Paul Wei (Wei Embo, 1877–1919) was one of the early workers. A former member of the Beijing branch of the London Missionary Society led by British missionary Samuel Evans Meech (1845–1937), Wei became a Pentecostal under the influence of Norwegian missionary to China, Bernt Berntsen. In 1917, he left Berntsen's group as the Holy Spirit had moved him. He died of tuberculosis on September 10, 1919, and the pause of his prophecy did not prevent the further growth of the TJC.

TJC's other early workers included Zhang Lingsheng (1863–?), who convinced Wei that the church should maintain a seventh-day Sabbath, and Barnabas Zhang (1882–1961), who eventually left the group in 1929 and established a rival movement in Hong Kong.

In mainland China, Wei's son, Wei Wenxiang (魏文祥, Isaac Wei, 魏以撒, c. 1900–?), emerged as the worker of the TJC. He also presided over TJC's international expansion to various countries and the establishment of an effective bureaucracy.

By 1949, the membership grew to around 120,000 in seven hundred churches. However, as a result of the Chinese Civil war and following regime change, True Jesus Church lost contact with the churches inside China. In 1951, Isaac Wei was arrested and “disappeared.” How and when he died is unknown. Li Zhengcheng (李正誠, ca. 1920–1990) replaced Isaac Wei as the main leader of the TJC and led it into joining the Three-Self Patriotic Movement as the government had requested. Persecution, however, came both before and during the Cultural Revolution, and Li Zhengcheng spent more than twenty years in jail. Because of the developments in China, the TJC abroad proclaimed its autonomy, with headquarters first in Taiwan and from 1985 in the U.S. The Chinese branch was however reconstituted, as part of the Three-Self Church, after the Cultural Revolution and the reforms of Deng Xiaoping and still has a substantial following in China.

Today there are TJC members in more than sixty countries across six continents. According to scholars, the possible total number of members is up to 3 million.

==Current organization==

===Mainland China===
In mainland China, most of the True Jesus Church congregations are members of the Three-Self Patriotic Movement and usually meet on Saturdays in TSPM church buildings as separate sabbatarian sub-congregations. However, since TJC practices such as healing and tongues are "frowned upon" in the TSPM, other congregations are independent Chinese house churches.

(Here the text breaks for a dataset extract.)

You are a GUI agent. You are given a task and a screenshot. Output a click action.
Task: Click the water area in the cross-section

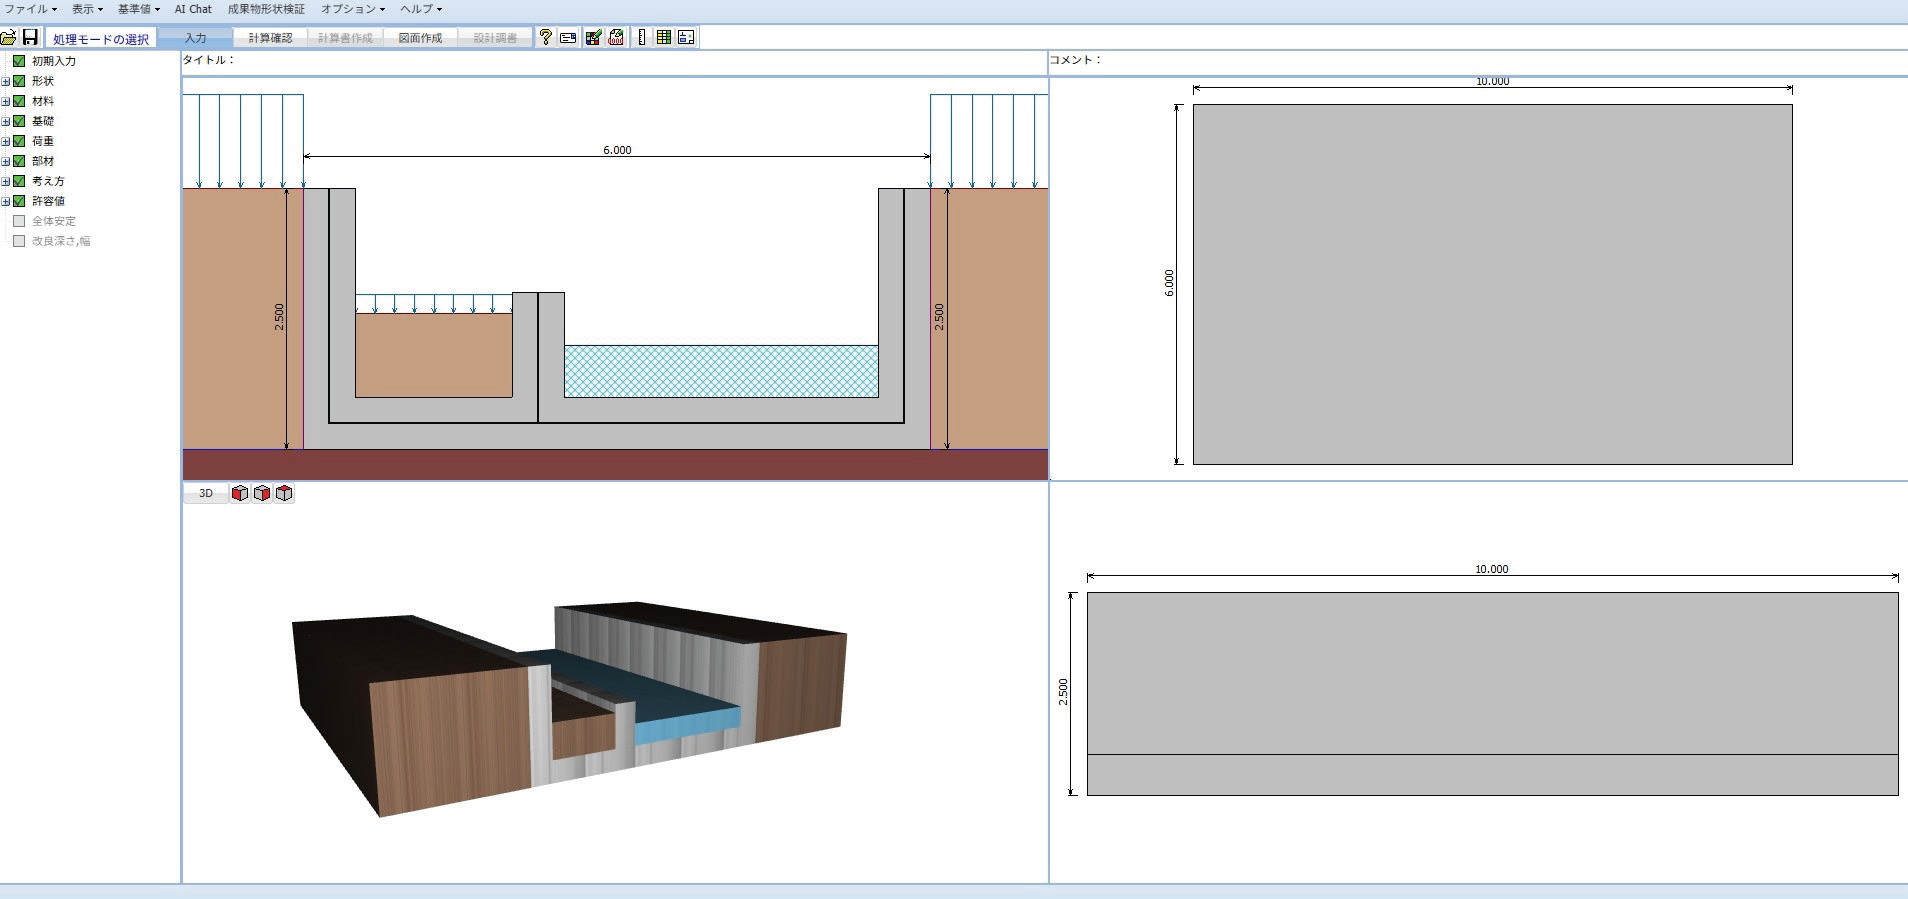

===Taiwan and the United States===
Outside China, member churches of the TJC look to the central synod of the TJC in California. In 1967, church leaders from outside mainland China met for the first World Delegates Conference in Taiwan, and an international headquarters was established in Taichung, Taiwan, where a seminary was opened. The headquarters was subsequently moved to California in 1985.

=== United Kingdom ===
In the United Kingdom, True Jesus Church congregations were established as a result of immigration patterns in the 1960s and 1970s, coming largely from Malaysia and Hong Kong, the latter especially from Ap Chau. This would result in a number of congregations being established throughout the country, particularly in Northern England and Scotland, such as Leicester, Newcastle, Sunderland, Elgin, Edinburgh and Cardiff.

==Beliefs==
The church practices baptism via full body immersion for both adults and infants, with holy communion. Speaking in tongues is practiced and usually occurs while in prayer.

The church believes that the sacraments must fulfil three requirements according to the scripture. Firstly, they must have been performed by Jesus Christ himself as an example. Secondly, the sacraments must be directly related to one's salvation, eternal life, entering the Heavenly Kingdom, and having a part with Jesus. Lastly, they must be of the sacraments which Jesus Christ instructed the Disciples to perform as well. There are ten articles of faith that the True Jesus Church holds in order to worship God correctly. According to them, one must speak in tongues as evidence of receiving the Holy Spirit. The mode of baptism also determines salvation. The correct mode should be with the head facing down (in the manner of Jesus' death) and only in natural ("living") water.